The N64 version was re-released on the Wii and Wii U Virtual Console, and on the Nintendo Switch Online + Expansion Pack, in 2010, 2015, and 2021 respectively, while the GBC version was re-released on the Nintendo 3DS Virtual Console in 2014.

Gameplay 
The game uses a control system that differs from most other video tennis games on the market. Shots are performed by pressing one, or both, of the two main buttons (A or B), which make the ball spin in different ways. Pressing a button twice strikes the tennis shot with more power and spin. Additionally, pressing the two buttons in a different order can result in a different type of shot altogether, such as a lob or drop shot. Both buttons can be pressed at the same time to hit a very powerful smash shot. The longer a button is pressed before contact is made with the ball, the stronger the shot will be. The control system allows players of all levels to become familiar with the mechanics of the game within a very short time, whilst also encouraging advanced players to take advantage of the variety of shots offered to come up with different strategies for winning points. A total of seven types of shot are possible using only the two main buttons of the controller. These gameplay mechanics were later brought to the newer games of the Mario Tennis series.

Marking the sixth Mario game for the Nintendo 64, Mario Tennis brought eleven new characters to the Mario Tennis franchise, including Waluigi (who made his first appearance in this game), Princess Daisy, Wario, Shy Guy, Donkey Kong and Birdo.

Handheld version 
The Game Boy Color (GBC) version features a role-playing game mode, which is not in the Nintendo 64 (N64) version. In this mode, players begin as a rookie tennis player at the Royal Tennis Academy, who must build up their skill by leveling up through training and practice matches before entering various tournaments. The aim of this mode is to be crowned champion at the academy, although the second part of the game involves the player competing in a tournament to ultimately face Mario, the best tennis player. The role-playing is playable in singles and doubles (separately), effectively doubling the game's longevity. There are training facilities that can help the player progress. The game also features mini-games such as a tennis version of a shooting gallery where, as Donkey Kong, the player must hit the banana targets on the wall to earn points in a set amount of time. A variety of human and Mario characters are available for the player to use.

Transfer Pak features 
Through the use of a Nintendo 64 Transfer Pak, players are able to import their characters from the GBC version of Mario Tennis to the N64 game, as well as the characters' stats. Using these characters, experience points may be earned to transfer back to the GBC version. As the characters go up in levels, the player may send their improved characters to the N64 version to level up again. Linking the two games also unlocks Yoshi, Wario, Waluigi, Bowser and their respective mini-games in the GBC version; completing these mini-games and connecting the two games again will in turn unlock up to six new tennis courts in the N64 version.

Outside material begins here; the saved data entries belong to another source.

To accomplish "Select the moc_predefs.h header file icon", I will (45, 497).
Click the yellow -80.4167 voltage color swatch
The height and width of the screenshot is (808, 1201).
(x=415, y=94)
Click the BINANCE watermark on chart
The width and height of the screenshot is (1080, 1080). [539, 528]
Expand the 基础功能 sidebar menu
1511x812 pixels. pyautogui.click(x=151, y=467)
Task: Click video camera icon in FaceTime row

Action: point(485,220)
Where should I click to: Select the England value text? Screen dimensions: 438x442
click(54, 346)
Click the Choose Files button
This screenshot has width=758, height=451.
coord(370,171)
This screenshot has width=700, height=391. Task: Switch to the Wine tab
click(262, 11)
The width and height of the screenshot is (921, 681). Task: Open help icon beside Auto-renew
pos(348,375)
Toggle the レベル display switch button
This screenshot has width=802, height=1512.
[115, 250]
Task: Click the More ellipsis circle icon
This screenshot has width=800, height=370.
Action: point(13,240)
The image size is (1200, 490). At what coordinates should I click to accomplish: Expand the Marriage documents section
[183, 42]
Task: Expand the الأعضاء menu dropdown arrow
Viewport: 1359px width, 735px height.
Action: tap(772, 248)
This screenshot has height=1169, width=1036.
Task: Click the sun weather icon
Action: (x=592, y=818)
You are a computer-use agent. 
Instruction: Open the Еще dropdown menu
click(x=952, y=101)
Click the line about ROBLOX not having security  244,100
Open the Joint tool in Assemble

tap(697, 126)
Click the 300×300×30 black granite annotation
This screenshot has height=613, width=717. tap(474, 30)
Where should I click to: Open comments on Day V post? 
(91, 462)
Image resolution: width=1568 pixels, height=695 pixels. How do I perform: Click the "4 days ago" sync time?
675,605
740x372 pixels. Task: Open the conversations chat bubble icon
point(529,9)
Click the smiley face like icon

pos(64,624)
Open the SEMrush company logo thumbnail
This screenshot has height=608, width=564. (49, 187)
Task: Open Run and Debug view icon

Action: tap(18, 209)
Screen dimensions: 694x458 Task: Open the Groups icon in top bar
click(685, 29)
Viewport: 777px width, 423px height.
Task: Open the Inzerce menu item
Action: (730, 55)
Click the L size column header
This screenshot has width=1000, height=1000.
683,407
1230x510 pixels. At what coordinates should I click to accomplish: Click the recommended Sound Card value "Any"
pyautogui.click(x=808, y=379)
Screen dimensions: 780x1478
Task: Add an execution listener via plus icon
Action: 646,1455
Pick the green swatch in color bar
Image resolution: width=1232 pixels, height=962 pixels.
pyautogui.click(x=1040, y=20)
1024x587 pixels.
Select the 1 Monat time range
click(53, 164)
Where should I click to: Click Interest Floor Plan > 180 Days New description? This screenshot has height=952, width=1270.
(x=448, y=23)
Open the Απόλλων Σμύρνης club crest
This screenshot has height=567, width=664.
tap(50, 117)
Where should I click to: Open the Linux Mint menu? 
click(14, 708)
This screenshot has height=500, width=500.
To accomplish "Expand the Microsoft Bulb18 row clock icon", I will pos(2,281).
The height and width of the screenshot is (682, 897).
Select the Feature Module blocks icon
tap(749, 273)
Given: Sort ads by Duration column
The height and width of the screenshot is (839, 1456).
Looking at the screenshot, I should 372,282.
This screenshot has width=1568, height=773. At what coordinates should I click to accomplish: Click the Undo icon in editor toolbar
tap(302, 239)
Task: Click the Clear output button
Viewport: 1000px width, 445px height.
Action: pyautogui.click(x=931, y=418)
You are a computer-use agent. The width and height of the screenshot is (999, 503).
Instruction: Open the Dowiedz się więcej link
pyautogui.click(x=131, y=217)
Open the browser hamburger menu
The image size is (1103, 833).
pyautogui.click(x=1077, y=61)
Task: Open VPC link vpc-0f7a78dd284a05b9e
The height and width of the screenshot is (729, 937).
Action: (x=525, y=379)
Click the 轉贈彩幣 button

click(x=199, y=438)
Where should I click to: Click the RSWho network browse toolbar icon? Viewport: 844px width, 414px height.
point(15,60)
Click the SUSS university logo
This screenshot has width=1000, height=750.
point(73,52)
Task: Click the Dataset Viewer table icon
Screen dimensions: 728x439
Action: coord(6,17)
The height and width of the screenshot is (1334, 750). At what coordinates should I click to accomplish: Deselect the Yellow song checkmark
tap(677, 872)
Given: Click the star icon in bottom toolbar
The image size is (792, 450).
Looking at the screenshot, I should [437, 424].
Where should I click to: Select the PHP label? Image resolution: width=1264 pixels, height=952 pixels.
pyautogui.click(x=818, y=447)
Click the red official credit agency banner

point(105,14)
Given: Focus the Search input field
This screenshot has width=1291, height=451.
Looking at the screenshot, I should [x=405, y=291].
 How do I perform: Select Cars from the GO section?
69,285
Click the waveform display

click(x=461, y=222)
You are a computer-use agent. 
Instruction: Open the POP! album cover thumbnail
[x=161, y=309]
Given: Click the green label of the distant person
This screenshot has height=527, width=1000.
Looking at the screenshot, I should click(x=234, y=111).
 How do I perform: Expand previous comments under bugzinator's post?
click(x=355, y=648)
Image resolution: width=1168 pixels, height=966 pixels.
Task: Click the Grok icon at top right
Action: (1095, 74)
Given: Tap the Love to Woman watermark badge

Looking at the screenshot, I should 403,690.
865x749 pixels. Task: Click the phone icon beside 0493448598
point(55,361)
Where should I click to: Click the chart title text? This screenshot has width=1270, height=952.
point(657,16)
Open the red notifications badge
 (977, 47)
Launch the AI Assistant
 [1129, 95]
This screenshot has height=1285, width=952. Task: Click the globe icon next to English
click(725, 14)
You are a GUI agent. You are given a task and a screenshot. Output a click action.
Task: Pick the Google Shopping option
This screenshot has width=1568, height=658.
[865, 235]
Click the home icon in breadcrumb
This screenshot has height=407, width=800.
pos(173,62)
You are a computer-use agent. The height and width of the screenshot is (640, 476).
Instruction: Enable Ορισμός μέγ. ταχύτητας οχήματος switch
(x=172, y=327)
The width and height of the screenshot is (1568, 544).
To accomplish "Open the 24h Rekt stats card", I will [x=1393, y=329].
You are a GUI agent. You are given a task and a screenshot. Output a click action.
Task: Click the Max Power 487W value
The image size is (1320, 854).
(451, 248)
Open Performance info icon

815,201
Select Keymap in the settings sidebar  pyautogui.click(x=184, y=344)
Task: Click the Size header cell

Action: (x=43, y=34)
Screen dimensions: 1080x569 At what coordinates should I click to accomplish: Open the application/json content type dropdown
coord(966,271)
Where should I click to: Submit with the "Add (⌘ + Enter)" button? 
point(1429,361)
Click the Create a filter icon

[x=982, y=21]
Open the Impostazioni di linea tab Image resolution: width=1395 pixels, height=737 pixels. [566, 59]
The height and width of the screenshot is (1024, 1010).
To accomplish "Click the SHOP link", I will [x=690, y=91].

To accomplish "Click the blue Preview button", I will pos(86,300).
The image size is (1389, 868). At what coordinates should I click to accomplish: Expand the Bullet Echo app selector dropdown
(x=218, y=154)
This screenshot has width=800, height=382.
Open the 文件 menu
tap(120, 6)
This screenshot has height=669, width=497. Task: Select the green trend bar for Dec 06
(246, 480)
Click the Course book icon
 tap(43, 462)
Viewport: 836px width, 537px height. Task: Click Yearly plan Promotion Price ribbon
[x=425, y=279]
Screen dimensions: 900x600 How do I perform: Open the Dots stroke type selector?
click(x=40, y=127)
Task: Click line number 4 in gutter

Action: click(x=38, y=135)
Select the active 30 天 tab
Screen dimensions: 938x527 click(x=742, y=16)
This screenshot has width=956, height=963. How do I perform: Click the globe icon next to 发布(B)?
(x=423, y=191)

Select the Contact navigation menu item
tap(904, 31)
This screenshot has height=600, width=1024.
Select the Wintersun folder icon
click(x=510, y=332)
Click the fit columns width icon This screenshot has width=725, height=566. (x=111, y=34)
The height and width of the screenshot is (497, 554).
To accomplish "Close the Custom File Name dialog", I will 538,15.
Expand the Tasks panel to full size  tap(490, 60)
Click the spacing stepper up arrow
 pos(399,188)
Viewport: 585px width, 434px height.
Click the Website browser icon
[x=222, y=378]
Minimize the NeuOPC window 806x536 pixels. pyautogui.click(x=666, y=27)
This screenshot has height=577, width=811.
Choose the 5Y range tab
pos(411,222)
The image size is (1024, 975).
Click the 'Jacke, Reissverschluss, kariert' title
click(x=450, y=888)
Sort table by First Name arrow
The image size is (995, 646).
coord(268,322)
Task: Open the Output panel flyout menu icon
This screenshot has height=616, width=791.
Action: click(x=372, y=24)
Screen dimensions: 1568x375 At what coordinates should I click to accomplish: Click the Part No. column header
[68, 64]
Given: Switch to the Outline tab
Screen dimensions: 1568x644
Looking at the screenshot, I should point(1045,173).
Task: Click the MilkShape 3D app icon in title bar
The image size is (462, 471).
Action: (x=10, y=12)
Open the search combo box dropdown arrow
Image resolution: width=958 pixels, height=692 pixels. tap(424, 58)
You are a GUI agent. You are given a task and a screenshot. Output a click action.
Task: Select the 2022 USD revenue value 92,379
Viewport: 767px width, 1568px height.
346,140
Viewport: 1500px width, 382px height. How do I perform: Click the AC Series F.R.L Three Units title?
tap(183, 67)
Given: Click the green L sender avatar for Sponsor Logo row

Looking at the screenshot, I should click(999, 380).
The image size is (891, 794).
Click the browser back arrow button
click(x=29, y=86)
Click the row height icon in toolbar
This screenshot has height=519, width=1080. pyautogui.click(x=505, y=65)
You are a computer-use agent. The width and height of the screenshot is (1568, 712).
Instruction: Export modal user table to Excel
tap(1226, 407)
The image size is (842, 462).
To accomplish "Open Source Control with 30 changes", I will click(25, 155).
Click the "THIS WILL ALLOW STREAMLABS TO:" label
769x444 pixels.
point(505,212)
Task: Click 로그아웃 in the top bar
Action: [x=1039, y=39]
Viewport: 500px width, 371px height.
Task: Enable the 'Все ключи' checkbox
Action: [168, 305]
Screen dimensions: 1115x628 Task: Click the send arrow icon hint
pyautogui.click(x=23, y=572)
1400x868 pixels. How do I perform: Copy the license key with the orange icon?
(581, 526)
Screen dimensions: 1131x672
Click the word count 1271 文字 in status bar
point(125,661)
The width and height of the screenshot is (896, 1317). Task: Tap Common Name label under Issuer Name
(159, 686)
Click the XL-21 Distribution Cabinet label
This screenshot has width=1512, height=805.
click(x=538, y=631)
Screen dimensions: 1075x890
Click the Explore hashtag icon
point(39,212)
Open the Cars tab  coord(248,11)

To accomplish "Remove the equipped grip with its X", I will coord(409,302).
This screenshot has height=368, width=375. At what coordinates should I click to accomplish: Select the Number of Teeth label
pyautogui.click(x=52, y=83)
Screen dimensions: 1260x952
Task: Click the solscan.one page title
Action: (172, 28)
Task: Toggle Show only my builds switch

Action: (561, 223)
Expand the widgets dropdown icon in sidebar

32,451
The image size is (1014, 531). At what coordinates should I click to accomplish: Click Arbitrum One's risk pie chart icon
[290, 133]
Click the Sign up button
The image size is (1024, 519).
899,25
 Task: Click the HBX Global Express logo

All Transfer Pak functionality has been removed from subsequent digital re-releases of both games. Other features, such as the Ring Tournament mode in the N64 version and multiplayer functionality in the GBC version, are also omitted.

Development 
At Nintendo's suggestion, Princess Daisy was brought back from obscurity after having only ever appeared in Super Mario Land and NES Open Tournament Golf in order to give Luigi a doubles partner like Mario had Peach. Camelot asked Nintendo if the game could also feature girlfriends for Wario and Waluigi, but Miyamoto said that he "didn't even want to see their girlfriends."

Reception 

Mario Tennis received critical acclaim, with critics citing the accessibility and depth of the controls as being very impressive. The game physics and amount of content have also been praised. The Nintendo 64 version received "universal acclaim" according to the review aggregation website Metacritic. The game was a runner-up for GameSpot's annual "Best Nintendo 64 Game" award, losing to Perfect Dark. Its Game Boy Color version was nominated for the publication's 2001 "Best Game Boy Color Game" award, which went to Oracle of Seasons and Oracle of Ages.

Dutch magazine Power Unlimited gave the N64 version a score of 9.1 out of 10, calling it very addictive, especially with four players.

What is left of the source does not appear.